Friday, January 27, 2012

The Worst Post You Will Ever Read.

Yeah, I know I haven't blogged in a while.  I have been busy.  I have been taking advantage of all of the free time I get (like 25 minutes a WEEK) by watching Toddlers & Tiaras and Keeping up with the Kardashians.  You think I'm joking, probably, but I'm not.  In the time that I was gone, I experienced the worst time of my life.

Have you ever had a broken heart?  I don't mean your 8th grade boyfriend broke up with you.  I mean literally your heart broke in half right down the middle, leaving jagged edges...  It freakin' sucks, dude.

On Friday, January 13 I woke up thinking "Today is Pay Day.  YEAH!  Today is Friday.  YEAH!  Today is Casual Day.  YEAH!  Today is a B-Day (we rotate schedules at school and B-Day is my favorite one).  YEAH!  I am deejaying my school's sock hop tonight.  YEAH!  Who said that Friday the 13th has to be a bad day?  I don't buy it."    Well, it turns out that less than an hour later, my heart was broken.

See, I have a thing about being a teacher.  I don't believe it is my "forever job".  But I do believe I am a teacher for a reason.  And that reason is that I love children.  I seriously have fallen in love with every single one of my students.  Even the annoying ones.  I try so hard every day to let them know that I love them.  Maybe some day I will be a foster parent or something, I don't know.  But I'm not a teacher to help kids learn (which is probably what most people think) and I'm not a teacher for money (because if I wanted more money, I would be an engineer), but I am a teacher because being around kids all day warms my heart right up and almost makes it want to explode.  If I ever have my own kids, who know what I will do.  I will love them so much I probably won't be able to breathe.

Well, I got to school the morning of Friday the 13th to find out that a sweet, beautiful 9 year old student had passed away a few hours earlier.

I was shocked.  I never thought it would happen.  And my heart just split in half.  I couldn't breathe.  I couldn't think.  I couldn't talk.  I couldn't even stand up.  I couldn't even cry right away.  I could honestly feel the heart tissue tearing apart right down the middle. 

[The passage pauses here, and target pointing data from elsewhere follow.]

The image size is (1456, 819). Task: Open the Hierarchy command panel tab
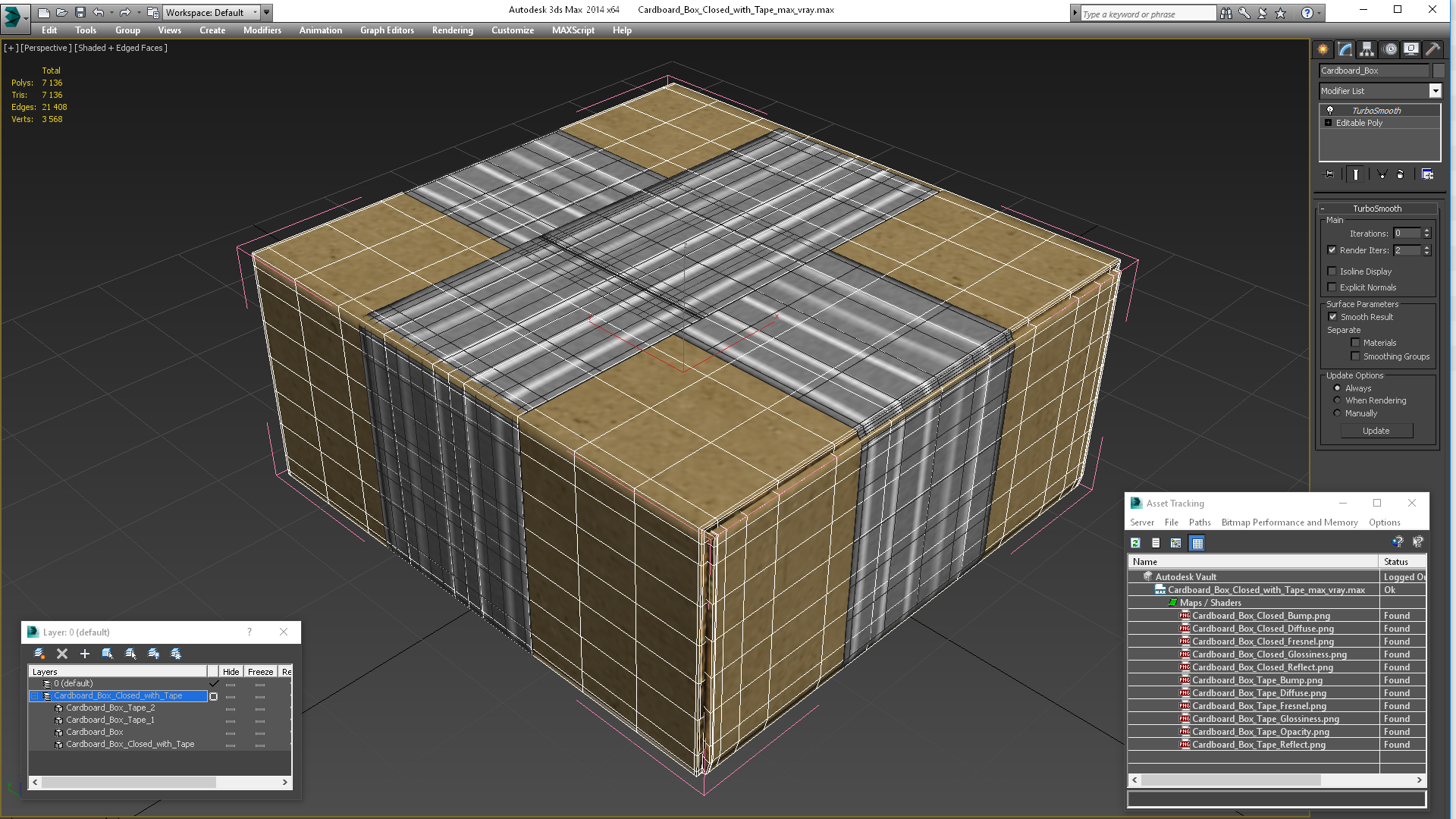point(1367,49)
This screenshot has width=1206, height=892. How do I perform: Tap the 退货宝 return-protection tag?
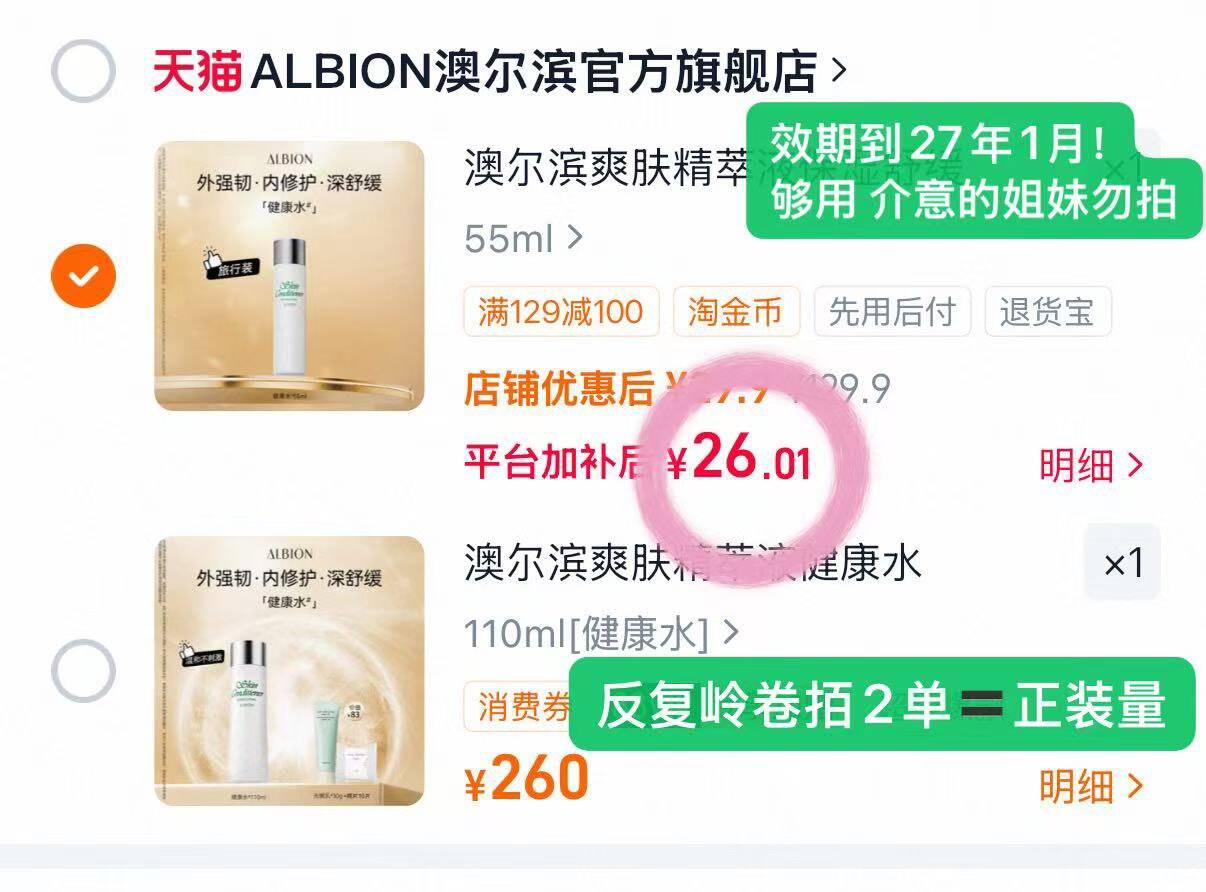[x=1047, y=312]
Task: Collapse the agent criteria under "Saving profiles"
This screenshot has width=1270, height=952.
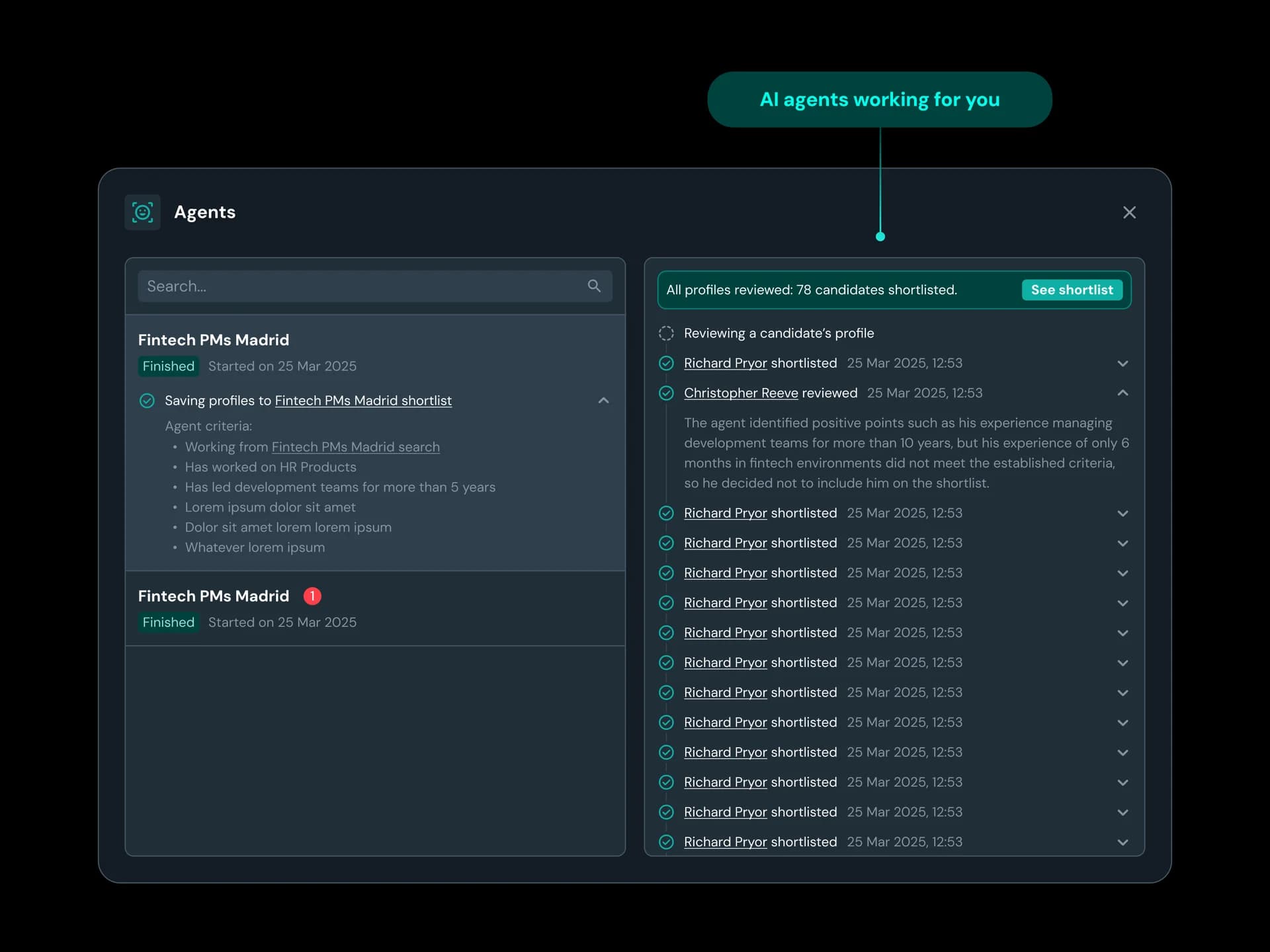Action: pyautogui.click(x=603, y=400)
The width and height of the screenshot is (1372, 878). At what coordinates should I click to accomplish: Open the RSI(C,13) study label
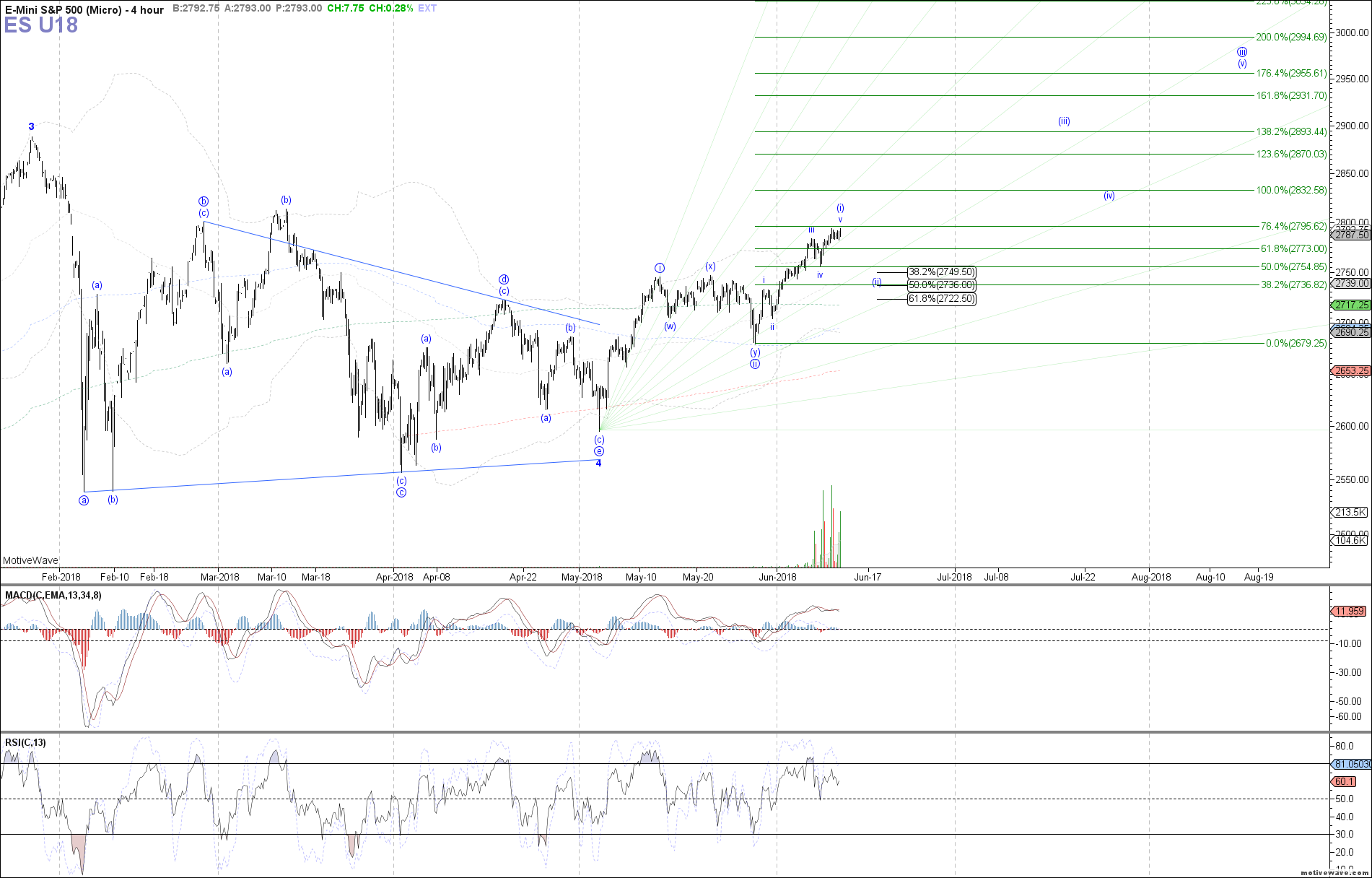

I am happy to announce that I am much better now (exactly two weeks later).  I pondered writing a blog post about it every day but I couldn't until today for some reason.  I will probably write more about it later.  But I will leave you for now with her sweet picture...

1 comment:

  1. This is so sad. I'm so sorry to hear about your beautiful student. She was a cutie. I have a 9 year old daughter so this is really making me cry.